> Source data
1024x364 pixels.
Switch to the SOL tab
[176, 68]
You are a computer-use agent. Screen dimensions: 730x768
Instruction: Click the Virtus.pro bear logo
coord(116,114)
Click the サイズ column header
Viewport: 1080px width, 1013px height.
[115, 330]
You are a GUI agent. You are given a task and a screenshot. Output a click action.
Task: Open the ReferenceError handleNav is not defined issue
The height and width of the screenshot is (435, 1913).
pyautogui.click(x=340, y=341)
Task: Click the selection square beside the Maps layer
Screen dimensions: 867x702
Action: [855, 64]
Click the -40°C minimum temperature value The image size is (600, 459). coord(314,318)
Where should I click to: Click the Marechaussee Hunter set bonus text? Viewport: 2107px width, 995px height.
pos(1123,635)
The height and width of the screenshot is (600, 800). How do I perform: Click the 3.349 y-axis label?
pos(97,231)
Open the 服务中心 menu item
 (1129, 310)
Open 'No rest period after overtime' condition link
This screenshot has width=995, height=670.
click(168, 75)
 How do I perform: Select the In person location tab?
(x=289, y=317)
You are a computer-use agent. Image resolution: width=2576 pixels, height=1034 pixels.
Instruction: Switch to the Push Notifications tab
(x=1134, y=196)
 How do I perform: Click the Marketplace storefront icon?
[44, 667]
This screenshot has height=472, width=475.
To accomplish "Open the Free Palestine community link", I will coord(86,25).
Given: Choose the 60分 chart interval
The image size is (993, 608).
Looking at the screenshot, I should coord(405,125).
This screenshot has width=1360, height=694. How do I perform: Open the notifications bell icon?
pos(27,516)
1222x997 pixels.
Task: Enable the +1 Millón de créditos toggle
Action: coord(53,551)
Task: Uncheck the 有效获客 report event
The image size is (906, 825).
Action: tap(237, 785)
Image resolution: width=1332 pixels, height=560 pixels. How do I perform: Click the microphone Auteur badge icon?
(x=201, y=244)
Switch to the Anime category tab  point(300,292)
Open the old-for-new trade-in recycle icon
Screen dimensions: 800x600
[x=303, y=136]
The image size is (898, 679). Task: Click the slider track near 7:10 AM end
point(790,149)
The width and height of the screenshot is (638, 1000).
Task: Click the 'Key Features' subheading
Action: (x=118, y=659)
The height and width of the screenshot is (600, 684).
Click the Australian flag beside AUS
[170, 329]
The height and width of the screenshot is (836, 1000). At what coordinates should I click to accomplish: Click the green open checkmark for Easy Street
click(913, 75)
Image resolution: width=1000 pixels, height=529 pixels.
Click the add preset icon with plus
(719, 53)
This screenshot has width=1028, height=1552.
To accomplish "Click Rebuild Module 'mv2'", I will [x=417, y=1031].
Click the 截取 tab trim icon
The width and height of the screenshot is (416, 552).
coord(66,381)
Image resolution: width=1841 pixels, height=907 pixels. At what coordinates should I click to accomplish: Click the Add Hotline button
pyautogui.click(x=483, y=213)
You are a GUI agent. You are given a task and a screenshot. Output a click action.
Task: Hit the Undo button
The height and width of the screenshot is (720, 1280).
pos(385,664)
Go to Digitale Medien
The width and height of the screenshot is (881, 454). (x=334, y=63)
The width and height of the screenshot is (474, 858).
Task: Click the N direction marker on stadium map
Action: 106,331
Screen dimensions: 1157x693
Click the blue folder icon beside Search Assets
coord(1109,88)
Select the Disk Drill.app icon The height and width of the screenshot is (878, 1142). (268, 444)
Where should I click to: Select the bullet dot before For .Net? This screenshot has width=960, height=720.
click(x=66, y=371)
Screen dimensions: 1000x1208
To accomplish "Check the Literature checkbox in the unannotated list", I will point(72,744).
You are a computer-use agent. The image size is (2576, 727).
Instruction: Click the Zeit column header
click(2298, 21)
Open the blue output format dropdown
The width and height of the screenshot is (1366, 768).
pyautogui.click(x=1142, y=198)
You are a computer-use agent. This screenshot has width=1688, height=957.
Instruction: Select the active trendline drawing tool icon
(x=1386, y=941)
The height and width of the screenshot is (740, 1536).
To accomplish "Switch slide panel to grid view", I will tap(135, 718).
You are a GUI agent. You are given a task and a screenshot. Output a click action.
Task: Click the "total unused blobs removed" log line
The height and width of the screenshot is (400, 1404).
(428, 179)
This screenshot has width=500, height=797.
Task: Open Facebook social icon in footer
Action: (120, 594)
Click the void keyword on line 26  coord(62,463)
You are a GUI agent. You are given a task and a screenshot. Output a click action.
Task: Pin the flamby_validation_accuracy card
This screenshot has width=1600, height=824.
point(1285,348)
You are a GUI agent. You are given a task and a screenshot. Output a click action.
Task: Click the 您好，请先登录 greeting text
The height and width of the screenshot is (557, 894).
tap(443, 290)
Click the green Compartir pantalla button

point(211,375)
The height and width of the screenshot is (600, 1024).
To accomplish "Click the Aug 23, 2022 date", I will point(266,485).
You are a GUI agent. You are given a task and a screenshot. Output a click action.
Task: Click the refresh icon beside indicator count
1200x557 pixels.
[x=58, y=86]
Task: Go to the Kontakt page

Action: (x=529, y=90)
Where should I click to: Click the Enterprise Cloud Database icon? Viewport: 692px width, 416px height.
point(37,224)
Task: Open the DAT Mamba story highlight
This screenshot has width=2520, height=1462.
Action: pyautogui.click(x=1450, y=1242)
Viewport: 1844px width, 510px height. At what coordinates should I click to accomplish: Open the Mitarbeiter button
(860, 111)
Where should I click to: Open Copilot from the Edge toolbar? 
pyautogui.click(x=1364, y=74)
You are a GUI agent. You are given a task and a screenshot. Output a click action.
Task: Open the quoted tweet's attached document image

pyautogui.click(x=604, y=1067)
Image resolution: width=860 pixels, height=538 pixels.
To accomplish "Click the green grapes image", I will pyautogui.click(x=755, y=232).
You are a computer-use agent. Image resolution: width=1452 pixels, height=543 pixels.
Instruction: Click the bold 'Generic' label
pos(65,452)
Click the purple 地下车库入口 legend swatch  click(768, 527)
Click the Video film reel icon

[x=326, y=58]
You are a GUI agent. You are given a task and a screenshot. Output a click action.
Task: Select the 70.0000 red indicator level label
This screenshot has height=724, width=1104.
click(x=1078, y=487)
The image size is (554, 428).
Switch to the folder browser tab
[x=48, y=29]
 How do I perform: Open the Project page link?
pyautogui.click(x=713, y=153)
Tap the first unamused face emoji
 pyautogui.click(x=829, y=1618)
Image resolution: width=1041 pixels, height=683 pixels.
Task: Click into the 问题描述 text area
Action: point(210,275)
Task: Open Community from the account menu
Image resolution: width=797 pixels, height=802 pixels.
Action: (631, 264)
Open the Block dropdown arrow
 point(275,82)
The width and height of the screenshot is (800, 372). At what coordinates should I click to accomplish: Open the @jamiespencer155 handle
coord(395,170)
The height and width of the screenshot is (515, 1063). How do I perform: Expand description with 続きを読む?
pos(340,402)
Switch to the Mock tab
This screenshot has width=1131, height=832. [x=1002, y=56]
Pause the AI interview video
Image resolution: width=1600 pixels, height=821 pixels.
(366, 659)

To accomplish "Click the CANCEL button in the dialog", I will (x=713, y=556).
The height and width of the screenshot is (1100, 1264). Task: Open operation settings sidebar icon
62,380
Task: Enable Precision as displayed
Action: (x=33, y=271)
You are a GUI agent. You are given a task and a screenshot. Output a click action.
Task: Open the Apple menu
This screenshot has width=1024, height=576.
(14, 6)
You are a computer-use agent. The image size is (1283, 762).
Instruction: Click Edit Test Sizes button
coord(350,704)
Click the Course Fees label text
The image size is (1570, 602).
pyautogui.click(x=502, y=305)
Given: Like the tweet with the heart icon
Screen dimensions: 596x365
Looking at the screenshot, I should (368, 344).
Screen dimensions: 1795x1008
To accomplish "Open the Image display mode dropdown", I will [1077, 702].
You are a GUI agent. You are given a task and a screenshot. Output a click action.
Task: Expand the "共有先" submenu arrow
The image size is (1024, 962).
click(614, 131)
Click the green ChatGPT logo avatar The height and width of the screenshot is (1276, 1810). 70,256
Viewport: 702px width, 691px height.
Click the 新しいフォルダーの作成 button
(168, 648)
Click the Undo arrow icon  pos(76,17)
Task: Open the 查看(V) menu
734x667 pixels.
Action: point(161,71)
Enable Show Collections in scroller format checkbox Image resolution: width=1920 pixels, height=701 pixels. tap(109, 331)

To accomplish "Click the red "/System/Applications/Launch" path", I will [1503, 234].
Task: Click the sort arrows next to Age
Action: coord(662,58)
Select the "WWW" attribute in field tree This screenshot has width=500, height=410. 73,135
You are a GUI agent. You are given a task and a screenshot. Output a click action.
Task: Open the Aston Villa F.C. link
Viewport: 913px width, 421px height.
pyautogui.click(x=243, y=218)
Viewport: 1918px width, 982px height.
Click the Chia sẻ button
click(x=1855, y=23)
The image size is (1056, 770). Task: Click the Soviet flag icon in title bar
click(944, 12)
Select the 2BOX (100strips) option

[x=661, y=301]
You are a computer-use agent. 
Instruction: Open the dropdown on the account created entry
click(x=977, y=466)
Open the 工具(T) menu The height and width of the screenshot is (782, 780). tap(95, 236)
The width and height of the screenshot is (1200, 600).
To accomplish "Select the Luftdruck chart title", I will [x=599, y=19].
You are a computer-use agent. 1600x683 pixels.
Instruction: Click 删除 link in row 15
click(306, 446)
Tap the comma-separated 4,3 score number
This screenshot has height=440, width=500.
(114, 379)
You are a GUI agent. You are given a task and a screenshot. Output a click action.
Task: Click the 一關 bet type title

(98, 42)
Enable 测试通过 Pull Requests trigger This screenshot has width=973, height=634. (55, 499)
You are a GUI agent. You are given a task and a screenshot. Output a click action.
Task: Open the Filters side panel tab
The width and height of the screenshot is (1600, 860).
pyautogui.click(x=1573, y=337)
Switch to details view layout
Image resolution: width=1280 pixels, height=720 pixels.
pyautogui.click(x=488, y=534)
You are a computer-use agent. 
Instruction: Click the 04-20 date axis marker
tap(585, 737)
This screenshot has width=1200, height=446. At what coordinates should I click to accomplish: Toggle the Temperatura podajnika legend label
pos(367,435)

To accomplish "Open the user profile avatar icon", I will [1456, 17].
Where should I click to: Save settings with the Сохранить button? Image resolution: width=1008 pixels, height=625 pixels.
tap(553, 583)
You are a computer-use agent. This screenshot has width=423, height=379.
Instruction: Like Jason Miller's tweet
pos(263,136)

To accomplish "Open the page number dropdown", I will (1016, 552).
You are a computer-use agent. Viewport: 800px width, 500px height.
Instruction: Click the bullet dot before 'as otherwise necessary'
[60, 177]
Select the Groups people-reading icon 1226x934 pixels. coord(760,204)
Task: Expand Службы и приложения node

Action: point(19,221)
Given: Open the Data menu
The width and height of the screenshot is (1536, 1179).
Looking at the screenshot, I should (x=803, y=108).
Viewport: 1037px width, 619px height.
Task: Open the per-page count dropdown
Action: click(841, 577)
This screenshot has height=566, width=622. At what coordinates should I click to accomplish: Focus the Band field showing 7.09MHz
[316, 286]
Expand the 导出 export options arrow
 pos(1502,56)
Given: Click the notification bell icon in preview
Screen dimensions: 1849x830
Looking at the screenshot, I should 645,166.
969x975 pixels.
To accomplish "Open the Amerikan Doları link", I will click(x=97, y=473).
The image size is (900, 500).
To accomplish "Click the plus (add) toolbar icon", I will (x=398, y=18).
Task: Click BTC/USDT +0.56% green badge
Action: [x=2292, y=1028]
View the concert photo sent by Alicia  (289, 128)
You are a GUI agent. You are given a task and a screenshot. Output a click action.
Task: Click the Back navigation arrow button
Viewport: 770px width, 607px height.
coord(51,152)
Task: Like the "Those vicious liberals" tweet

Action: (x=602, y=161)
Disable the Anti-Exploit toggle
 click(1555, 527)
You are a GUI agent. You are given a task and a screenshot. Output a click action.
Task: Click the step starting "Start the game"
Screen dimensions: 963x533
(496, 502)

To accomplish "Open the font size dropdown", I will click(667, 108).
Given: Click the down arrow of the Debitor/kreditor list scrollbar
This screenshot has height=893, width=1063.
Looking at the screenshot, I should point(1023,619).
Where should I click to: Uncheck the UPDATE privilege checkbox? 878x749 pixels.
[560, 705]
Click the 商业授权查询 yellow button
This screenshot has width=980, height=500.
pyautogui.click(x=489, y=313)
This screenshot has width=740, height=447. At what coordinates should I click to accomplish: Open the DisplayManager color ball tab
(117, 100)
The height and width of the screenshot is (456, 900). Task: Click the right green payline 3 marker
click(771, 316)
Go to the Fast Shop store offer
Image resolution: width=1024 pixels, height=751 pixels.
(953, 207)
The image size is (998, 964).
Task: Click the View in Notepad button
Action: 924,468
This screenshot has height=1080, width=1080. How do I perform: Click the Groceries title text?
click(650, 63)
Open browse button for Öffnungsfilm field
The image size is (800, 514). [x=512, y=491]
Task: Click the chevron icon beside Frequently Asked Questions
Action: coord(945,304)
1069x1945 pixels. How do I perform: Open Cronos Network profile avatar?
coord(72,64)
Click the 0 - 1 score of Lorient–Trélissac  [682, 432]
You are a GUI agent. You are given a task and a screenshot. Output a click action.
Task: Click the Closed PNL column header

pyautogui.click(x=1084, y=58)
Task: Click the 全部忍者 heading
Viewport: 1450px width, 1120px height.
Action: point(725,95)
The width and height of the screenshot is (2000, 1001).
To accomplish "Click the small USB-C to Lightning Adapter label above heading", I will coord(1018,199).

> Exercise
Look over the data above and show each line that contains "format".

> Finished exercise
Open the blue output format dropdown
Enable Show Collections in scroller format checkbox Image resolution: width=1920 pixels, height=701 pixels. tap(109, 331)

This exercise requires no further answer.